### Reading text
* start *

(dissenting).
I respectfully dissent. This appeal presents squarely for the first time the precise issue of local versus state control of the licensing of off-premise beer sales. The effect of the City’s action in refusing USA Oil’s request for municipal privilege license was tantamount to voiding USA Oil’s state-issued Alcoholic Beverage Control license. In denying USA Oil’s petition for writ of mandamus, the trial Court explicitly upheld the validity of the city ordinance. I would hold that, under The Alabama Alcoholic Beverage Control Act, a municipality has no power to withhold the issuing of a privilege license for the sale of off-premise beer to one licensed by the State for such sales.
The Alabama Alcoholic Beverage Control Act [Title 29, § 1 et seq., Code of Alabama 1940 (Recomp.1958)] is an exercise of the State’s police power and places on the Board created therein the responsibility and the duty to regulate and control the importation, manufacture, sale and possession of all spiritous, vinous, malt and brewed beverages in this state. See Ott v. Moody, 283 Ala. 288, 216 So.2d 177 (1968); Tarrant v. City of Birmingham, 39 Ala.App. 55, 93 So.2d 925 (1957); Alabama Alcoholic Bev. C. Bd. v. City of Birmingham, 253 Ala. 402, 44 So.2d 593 (1950).
The pertinent language of these sections is found in §§ 5 and 13. § 5, which expressly delegates to the Board the authori*116ty to control the sale of beer, reads, in part, as follows:
“To control the manufacture, possession, sale, consumption, importation, use and delivery of liquor, alcohol and malt and brewed beverages, in accordance with the provisions of this chapter;” [Emphasis added.]
“To grant, issue and suspend or revoke for cause malt or brewed and vinous beverage licenses, as provided in this chapter.”

* end *

### Given exercise 1
Rewrite the stretch of the listing from the line containing "Where should I click to: Select" through the line containing "tap(615, 83)", requests included, and shift every coordinate in the answers by -44. Leave the pictures out.

### Supplied data
* start *

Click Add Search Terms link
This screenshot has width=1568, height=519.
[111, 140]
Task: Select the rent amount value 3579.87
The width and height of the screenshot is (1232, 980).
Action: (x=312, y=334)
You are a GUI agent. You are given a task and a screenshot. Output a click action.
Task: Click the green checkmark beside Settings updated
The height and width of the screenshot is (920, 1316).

* end *
* start *

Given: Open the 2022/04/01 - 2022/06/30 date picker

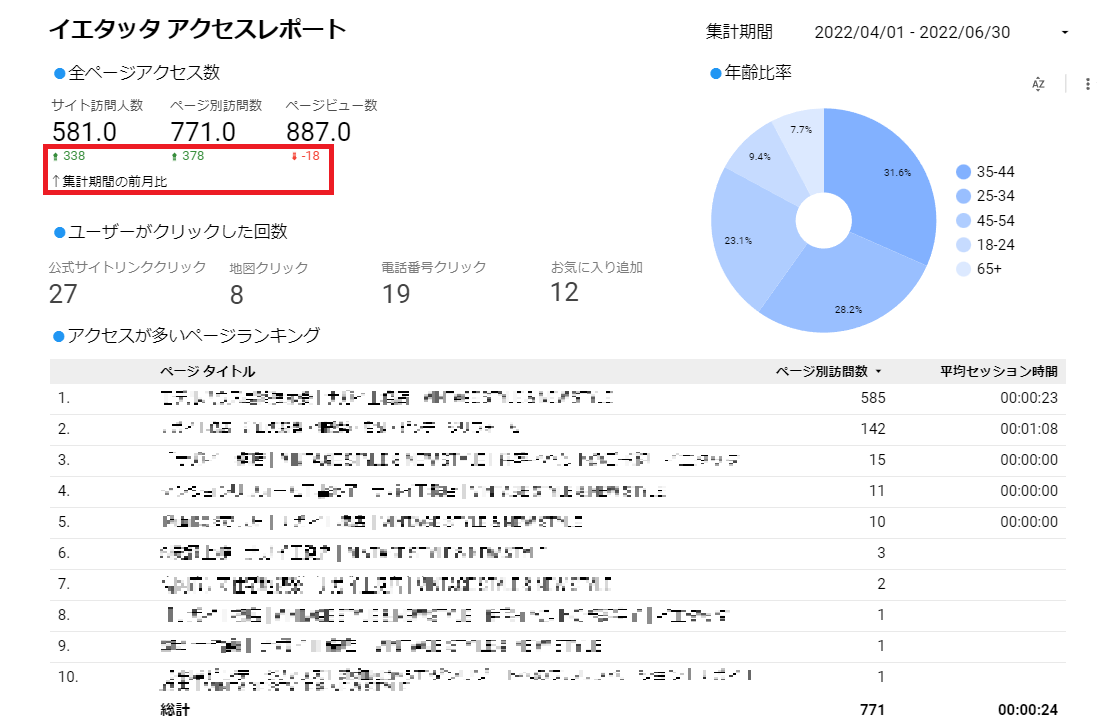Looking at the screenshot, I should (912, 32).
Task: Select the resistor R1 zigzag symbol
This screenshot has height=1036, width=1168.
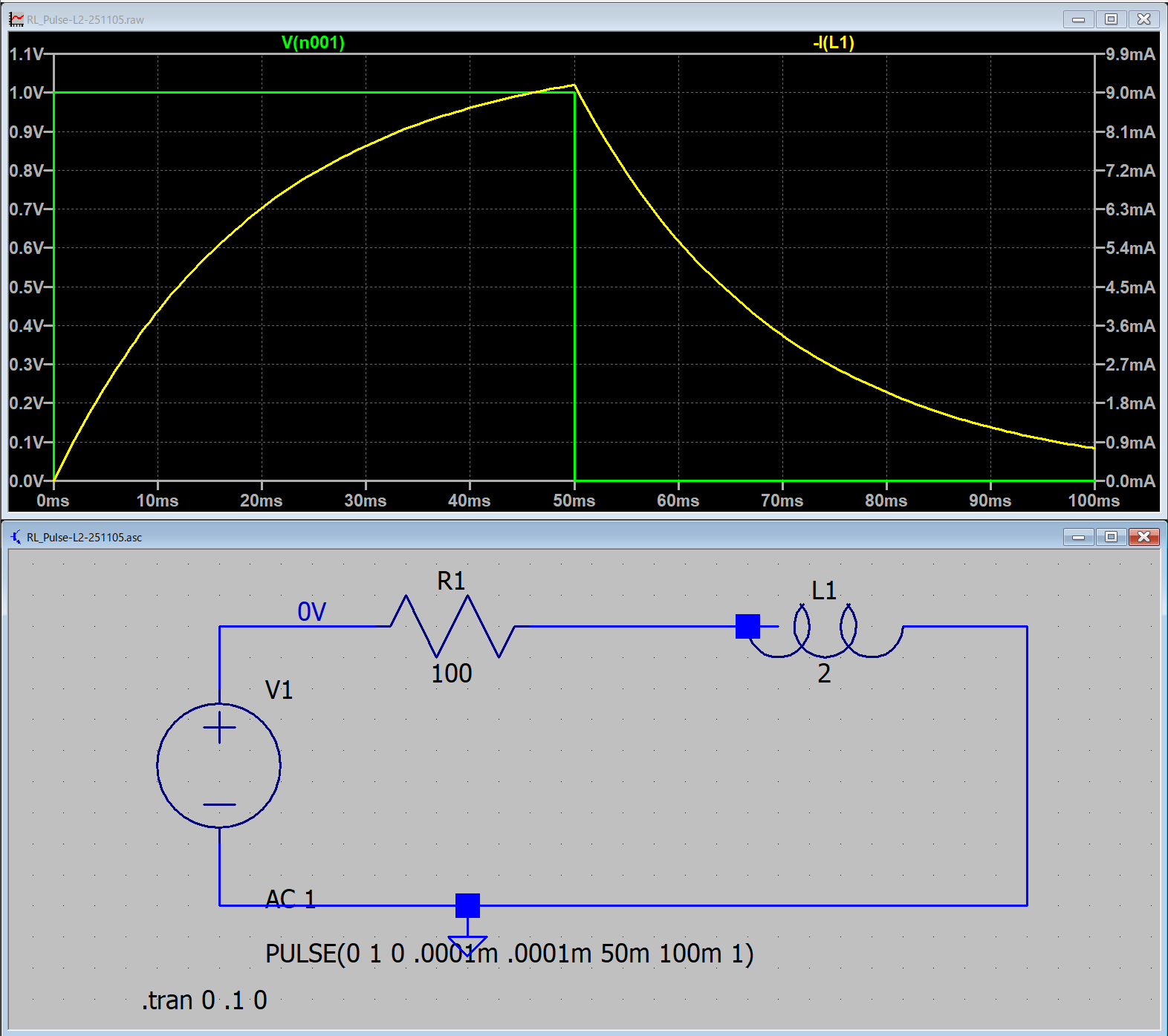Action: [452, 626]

* end *
* start *

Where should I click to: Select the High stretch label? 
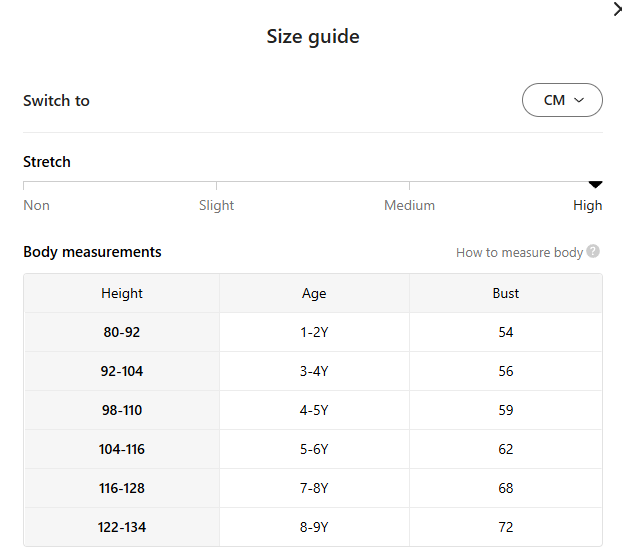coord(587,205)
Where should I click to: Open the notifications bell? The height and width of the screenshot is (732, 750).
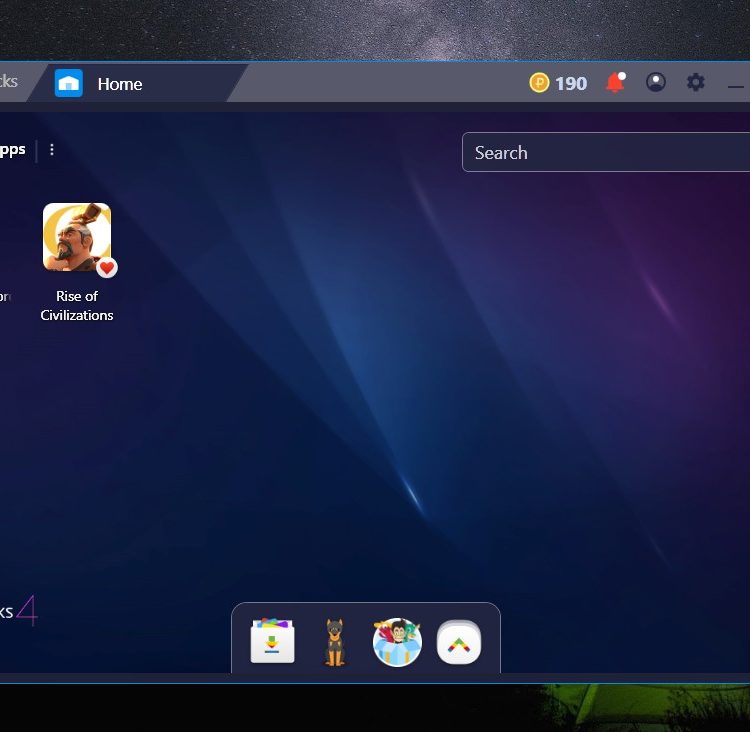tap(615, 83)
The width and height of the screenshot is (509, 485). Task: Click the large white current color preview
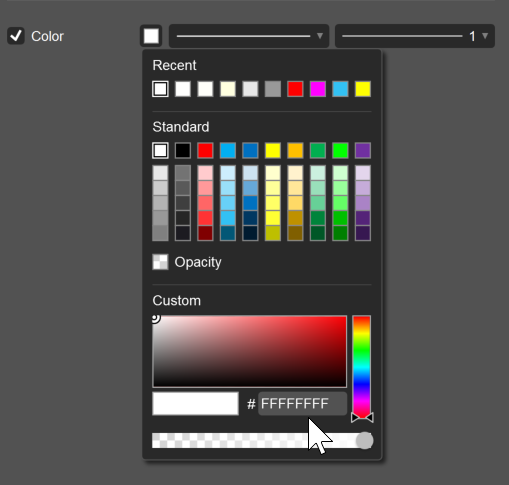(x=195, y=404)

* end *

### Given exercise 2
In the dissent, which section expressly delegates to the Board the authority to control the sale of beer?

### Exercise answer 1
Where should I click to: Select the High stretch label? 
coord(543,161)
Where should I click to: Open the notifications bell? The height and width of the screenshot is (732, 750).
tap(571, 39)

### Exercise answer 2
Section 5 (§ 5)